--- BEGIN Entries provided ---

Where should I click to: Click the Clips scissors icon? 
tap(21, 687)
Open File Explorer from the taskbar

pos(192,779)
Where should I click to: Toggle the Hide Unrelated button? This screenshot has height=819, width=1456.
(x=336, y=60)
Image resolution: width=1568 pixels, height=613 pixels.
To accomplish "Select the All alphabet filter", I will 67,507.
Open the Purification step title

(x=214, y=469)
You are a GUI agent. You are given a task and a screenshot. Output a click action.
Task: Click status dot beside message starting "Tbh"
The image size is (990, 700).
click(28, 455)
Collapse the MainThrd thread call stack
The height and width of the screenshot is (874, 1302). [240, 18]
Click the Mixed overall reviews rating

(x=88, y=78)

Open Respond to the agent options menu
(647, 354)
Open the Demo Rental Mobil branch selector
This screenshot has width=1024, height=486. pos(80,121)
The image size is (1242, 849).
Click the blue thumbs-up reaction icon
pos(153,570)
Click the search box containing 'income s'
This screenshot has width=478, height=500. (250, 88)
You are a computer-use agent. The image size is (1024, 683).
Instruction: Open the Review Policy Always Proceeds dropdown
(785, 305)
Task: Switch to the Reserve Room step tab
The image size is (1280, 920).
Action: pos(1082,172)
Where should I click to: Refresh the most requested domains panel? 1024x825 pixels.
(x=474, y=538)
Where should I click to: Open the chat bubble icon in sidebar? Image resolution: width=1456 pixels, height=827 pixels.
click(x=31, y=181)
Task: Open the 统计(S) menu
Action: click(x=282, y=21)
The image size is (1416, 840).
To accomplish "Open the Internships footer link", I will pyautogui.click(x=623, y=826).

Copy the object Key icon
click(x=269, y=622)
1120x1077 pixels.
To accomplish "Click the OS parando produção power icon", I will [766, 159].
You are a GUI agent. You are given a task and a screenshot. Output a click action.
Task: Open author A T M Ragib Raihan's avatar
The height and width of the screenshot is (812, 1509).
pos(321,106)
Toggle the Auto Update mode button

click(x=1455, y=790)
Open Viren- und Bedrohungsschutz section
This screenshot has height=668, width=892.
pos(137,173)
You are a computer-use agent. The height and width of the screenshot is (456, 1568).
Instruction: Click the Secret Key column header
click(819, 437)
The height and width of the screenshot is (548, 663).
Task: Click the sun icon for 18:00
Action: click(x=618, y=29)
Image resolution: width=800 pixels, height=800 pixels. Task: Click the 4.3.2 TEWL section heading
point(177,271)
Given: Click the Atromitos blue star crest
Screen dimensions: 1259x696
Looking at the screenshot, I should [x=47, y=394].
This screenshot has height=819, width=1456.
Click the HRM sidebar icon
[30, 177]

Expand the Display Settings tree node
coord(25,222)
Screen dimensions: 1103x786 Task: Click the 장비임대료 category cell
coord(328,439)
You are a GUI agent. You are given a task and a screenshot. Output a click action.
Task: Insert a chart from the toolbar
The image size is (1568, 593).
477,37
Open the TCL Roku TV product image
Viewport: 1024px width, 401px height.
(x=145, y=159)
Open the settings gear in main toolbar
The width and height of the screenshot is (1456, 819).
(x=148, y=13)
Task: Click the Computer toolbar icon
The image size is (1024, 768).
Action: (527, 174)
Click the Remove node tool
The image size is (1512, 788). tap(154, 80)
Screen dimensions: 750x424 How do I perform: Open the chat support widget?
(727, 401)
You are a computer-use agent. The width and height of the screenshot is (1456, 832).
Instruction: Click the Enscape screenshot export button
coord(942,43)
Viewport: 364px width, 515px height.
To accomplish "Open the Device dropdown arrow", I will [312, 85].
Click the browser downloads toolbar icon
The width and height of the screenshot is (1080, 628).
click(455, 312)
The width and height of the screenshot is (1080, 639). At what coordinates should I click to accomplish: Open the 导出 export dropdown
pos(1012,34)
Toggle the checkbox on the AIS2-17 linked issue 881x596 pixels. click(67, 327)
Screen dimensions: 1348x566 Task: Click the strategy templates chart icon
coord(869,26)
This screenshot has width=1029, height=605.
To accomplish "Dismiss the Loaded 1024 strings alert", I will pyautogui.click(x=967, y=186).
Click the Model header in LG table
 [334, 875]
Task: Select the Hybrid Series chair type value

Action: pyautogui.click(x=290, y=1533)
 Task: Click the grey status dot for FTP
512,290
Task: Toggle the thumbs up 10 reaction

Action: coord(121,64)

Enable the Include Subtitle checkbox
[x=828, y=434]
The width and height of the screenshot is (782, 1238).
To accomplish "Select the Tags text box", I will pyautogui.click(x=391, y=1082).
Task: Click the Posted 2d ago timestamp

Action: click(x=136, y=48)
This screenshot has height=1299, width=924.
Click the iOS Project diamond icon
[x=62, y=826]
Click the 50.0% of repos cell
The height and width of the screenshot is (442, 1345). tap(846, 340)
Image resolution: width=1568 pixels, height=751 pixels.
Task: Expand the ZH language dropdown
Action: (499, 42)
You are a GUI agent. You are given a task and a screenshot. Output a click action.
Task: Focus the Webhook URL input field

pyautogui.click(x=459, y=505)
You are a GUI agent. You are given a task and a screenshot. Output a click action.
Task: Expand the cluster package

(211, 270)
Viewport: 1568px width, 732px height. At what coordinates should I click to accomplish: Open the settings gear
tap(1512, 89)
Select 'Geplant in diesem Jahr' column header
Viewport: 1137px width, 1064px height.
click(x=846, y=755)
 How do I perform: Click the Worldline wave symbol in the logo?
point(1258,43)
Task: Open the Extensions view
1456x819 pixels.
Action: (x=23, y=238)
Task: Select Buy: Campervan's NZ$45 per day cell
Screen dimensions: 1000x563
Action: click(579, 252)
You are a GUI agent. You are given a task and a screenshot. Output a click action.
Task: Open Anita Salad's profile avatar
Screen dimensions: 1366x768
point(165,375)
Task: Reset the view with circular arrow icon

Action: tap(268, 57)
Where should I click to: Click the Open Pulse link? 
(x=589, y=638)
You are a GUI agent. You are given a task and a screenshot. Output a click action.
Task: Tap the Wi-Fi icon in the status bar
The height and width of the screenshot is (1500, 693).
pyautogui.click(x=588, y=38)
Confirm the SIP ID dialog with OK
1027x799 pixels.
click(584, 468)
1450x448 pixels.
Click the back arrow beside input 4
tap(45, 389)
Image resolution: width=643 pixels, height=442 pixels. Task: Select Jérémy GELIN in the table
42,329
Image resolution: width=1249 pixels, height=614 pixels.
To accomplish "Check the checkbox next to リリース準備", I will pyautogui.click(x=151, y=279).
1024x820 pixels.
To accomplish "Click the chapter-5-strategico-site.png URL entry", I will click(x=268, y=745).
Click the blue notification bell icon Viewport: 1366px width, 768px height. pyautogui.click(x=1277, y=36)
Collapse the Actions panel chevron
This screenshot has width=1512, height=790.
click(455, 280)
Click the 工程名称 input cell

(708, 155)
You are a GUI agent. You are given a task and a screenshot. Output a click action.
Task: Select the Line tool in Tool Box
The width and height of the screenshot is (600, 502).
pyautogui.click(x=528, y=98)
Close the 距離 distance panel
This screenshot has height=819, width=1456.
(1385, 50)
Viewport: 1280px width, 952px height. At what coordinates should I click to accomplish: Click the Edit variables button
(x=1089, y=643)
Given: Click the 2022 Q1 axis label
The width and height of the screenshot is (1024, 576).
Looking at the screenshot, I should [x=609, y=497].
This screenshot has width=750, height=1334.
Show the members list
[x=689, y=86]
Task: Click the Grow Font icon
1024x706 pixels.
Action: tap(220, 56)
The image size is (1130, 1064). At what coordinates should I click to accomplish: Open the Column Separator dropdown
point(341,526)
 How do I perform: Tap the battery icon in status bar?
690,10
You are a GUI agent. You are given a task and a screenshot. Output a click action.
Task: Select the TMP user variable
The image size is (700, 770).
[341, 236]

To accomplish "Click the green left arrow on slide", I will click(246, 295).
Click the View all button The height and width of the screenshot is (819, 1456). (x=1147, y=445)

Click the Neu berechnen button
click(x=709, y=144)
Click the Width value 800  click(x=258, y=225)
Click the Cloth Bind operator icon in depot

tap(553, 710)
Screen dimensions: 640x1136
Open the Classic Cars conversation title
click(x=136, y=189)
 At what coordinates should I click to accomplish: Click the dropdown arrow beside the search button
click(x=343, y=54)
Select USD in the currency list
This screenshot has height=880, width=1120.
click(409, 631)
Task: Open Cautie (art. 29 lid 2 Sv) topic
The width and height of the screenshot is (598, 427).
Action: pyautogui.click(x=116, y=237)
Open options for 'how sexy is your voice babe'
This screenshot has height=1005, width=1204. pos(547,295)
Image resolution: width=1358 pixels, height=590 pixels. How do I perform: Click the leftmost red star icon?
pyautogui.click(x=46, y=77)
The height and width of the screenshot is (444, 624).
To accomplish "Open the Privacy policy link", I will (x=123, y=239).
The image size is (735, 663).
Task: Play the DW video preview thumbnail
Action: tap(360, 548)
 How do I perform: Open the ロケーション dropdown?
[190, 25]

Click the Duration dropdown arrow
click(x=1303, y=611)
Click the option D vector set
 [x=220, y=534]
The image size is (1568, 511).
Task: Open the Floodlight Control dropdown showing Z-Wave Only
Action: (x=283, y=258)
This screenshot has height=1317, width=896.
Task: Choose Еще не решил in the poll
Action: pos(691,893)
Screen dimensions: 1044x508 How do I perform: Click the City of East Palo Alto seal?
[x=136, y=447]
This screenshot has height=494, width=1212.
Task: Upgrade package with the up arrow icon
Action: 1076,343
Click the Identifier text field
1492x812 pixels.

--- END Entries provided ---

## [Exercise brief]
Put the lines into a numbered list, starting with the line that contains "The height and width of the screenshot is (444, 624)." and continuing through the end of the records. Leave out blank lines.

## [Solution to this task]
1. The height and width of the screenshot is (444, 624).
2. To accomplish "Open the Privacy policy link", I will (x=123, y=239).
3. The image size is (735, 663).
4. Task: Play the DW video preview thumbnail
5. Action: tap(360, 548)
6.  How do I perform: Open the ロケーション dropdown?
7. [190, 25]
8. Click the Duration dropdown arrow
9. click(x=1303, y=611)
10. Click the option D vector set
11.  [x=220, y=534]
12. The image size is (1568, 511).
13. Task: Open the Floodlight Control dropdown showing Z-Wave Only
14. Action: (x=283, y=258)
15. This screenshot has height=1317, width=896.
16. Task: Choose Еще не решил in the poll
17. Action: pos(691,893)
18. Screen dimensions: 1044x508 How do I perform: Click the City of East Palo Alto seal?
19. [x=136, y=447]
20. This screenshot has height=494, width=1212.
21. Task: Upgrade package with the up arrow icon
22. Action: 1076,343
23. Click the Identifier text field
24. 1492x812 pixels.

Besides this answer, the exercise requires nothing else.